_WHAT TO WORK ON:_ Could you return all of the records below word for word, with nothing changed?

_RECORD EXCERPTS:_
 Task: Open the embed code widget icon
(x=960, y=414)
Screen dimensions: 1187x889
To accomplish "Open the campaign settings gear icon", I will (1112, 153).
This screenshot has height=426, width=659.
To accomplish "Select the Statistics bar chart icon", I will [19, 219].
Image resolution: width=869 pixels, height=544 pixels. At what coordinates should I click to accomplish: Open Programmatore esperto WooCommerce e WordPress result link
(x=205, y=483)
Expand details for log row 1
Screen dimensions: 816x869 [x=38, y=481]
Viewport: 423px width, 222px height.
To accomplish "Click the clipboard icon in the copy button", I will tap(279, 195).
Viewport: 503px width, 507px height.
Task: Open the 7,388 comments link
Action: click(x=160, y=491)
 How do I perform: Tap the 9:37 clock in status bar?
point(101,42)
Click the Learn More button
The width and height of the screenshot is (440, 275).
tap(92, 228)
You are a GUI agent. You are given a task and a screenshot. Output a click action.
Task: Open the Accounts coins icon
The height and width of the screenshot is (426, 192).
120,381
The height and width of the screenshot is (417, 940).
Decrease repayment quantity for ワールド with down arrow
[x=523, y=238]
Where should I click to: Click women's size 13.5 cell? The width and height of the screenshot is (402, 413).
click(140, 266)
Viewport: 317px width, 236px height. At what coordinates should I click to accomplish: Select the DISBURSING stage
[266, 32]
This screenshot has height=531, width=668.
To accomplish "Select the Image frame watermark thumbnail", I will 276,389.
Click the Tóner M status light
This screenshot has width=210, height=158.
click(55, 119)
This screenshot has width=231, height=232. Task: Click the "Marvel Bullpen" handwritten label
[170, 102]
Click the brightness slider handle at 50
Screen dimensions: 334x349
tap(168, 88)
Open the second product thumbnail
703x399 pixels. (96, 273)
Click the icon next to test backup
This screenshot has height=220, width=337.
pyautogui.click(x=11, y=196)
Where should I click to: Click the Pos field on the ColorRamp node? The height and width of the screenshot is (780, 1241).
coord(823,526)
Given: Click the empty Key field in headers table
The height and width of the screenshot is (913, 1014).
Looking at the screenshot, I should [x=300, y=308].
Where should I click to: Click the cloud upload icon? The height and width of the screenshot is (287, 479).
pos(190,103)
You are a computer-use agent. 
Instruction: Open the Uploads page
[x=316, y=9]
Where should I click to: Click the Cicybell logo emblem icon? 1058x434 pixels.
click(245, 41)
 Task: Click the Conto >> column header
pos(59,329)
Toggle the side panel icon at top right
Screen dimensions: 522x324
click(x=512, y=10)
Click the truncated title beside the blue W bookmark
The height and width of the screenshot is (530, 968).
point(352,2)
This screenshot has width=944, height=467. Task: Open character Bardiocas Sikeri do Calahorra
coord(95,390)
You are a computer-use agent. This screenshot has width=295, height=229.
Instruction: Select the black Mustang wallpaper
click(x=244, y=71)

_CORRECT RESPONSE:_
 Task: Open the embed code widget icon
(x=960, y=414)
Screen dimensions: 1187x889
To accomplish "Open the campaign settings gear icon", I will (1112, 153).
This screenshot has height=426, width=659.
To accomplish "Select the Statistics bar chart icon", I will [19, 219].
Image resolution: width=869 pixels, height=544 pixels. At what coordinates should I click to accomplish: Open Programmatore esperto WooCommerce e WordPress result link
(x=205, y=483)
Expand details for log row 1
Screen dimensions: 816x869 [x=38, y=481]
Viewport: 423px width, 222px height.
To accomplish "Click the clipboard icon in the copy button", I will tap(279, 195).
Viewport: 503px width, 507px height.
Task: Open the 7,388 comments link
Action: click(x=160, y=491)
 How do I perform: Tap the 9:37 clock in status bar?
point(101,42)
Click the Learn More button
The width and height of the screenshot is (440, 275).
tap(92, 228)
You are a GUI agent. You are given a task and a screenshot. Output a click action.
Task: Open the Accounts coins icon
The height and width of the screenshot is (426, 192).
120,381
The height and width of the screenshot is (417, 940).
Decrease repayment quantity for ワールド with down arrow
[x=523, y=238]
Where should I click to: Click women's size 13.5 cell? The width and height of the screenshot is (402, 413).
click(140, 266)
Viewport: 317px width, 236px height. At what coordinates should I click to accomplish: Select the DISBURSING stage
[266, 32]
This screenshot has height=531, width=668.
To accomplish "Select the Image frame watermark thumbnail", I will 276,389.
Click the Tóner M status light
This screenshot has width=210, height=158.
click(55, 119)
This screenshot has width=231, height=232. Task: Click the "Marvel Bullpen" handwritten label
[170, 102]
Click the brightness slider handle at 50
Screen dimensions: 334x349
tap(168, 88)
Open the second product thumbnail
703x399 pixels. (96, 273)
Click the icon next to test backup
This screenshot has height=220, width=337.
pyautogui.click(x=11, y=196)
Where should I click to: Click the Pos field on the ColorRamp node? The height and width of the screenshot is (780, 1241).
coord(823,526)
Given: Click the empty Key field in headers table
The height and width of the screenshot is (913, 1014).
Looking at the screenshot, I should [x=300, y=308].
Where should I click to: Click the cloud upload icon? The height and width of the screenshot is (287, 479).
pos(190,103)
You are a computer-use agent. 
Instruction: Open the Uploads page
[x=316, y=9]
Where should I click to: Click the Cicybell logo emblem icon? 1058x434 pixels.
click(245, 41)
 Task: Click the Conto >> column header
pos(59,329)
Toggle the side panel icon at top right
Screen dimensions: 522x324
click(x=512, y=10)
Click the truncated title beside the blue W bookmark
The height and width of the screenshot is (530, 968).
point(352,2)
This screenshot has width=944, height=467. Task: Open character Bardiocas Sikeri do Calahorra
coord(95,390)
You are a computer-use agent. This screenshot has width=295, height=229.
Instruction: Select the black Mustang wallpaper
click(x=244, y=71)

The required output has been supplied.